Even more exciting is the fact that the indicator’s creator, John Welles Wilder, is also responsible for other indicators, such as RSI, Average Directional Movement (ADX), and Average True Range (ATR). A trained mechanical engineer, Wilder unveiled all the indicators in a 1978 book that is almost like a bible to most technical analysts today. You have to keep in mind that the indicators predate computers, but they are an integral part of the computerized trading of today.
How the indicator works
Before we get into the details, it helps to understand the concept of SAR sensitivity. Here, sensitivity refers to the rate of the indicator’s change relative to price fluctuations. When Welles Wilder created the indicator, he set 0.02 as the default rate of change, also called the step.
It means the indicator changes by 2% for every unit change in price action. So, for example, a dot would be placed at a price 2% higher than the previous dot if the market keeps the current pace when trending upwards.
So, the smaller the step (rate of change), the less sensitive the SAR. It gets more sensitive as you ratchet the step up. According to the book – New Concepts in Technical Trading Systems – in which Wilder unveiled Parabolic SAR, the maximum allowable step is 0.20 or 20% sensitivity to a unit change in price action. Raise the step any higher, and the indicator will produce whipsaws.
So, let’s see an illustration of how the indicator works with all values set to default. By default, the step is 0.02, and the maximum is 0.2. With these settings, the H4 USDJPY price chart appears as shown below.
The same chart with different variable inputs (for example, changing the step to 0.01 and the maximum to 0.1) shows interesting behavior by indicator. See the chart below.
Obviously, the indicator would appear haphazardly strewn about the price action if we ratcheted up the sensitivity past the recommended values. So let us see how the chart would appear.
As predicted, the SAR is now more erratic when we push up the step to 0.03 and the maximum to 0.3.

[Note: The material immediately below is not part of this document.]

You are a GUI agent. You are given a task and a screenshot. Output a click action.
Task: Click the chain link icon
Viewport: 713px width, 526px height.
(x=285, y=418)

A few things pop out of the above illustration: you can increase or decrease SAR’s sensitivity by adjusting the step and maximum variables; a more sensitive SAR is likely to reverse and unlikely capture the trend accurately, leading to whipsaws.
How to trade using parabolic SAR
The parabolic SAR is more effective in a steadily trending market. Otherwise, it would generate signals that are too erratic to follow.
If you may recall, we mentioned earlier that the indicator trails price action. The series of dots representing the indicator graphically appear below price action in an up-trending market and above it in a down-trending market.
Given the properties, you could use parabolic SAR to define a trailing stop for open positions. Let’s see an example.
In the chart below (one-hour price chart), the EURUSD pair corrected suddenly after the last dot (pointed with a red arrow).
If examined carefully, you’ll notice that the market threatened to reverse course once but carried on with the uptrend. However, there was no way to know the sharp downward swing would have happened, hence where to place the stop loss.
Thankfully, parabolic SAR trails price action and each dot’s location is an ideal stop-loss price. So, when the dot changes location to the upper side of price action, the indicator tells you to exit the position because of an oncoming trend reversal.
As with all indicators, you cannot rely on parabolic SAR for 100% of your trading decisions. The indicator is capable of producing false signals, primarily in a ranging market. As such, it helps to polish your interpretation skills to avoid whipsaws. More importantly, learn to confirm trade setups using other indicators – the Average Directional Movement Index (ADX) could help confirm the trend before launching parabolic SAR.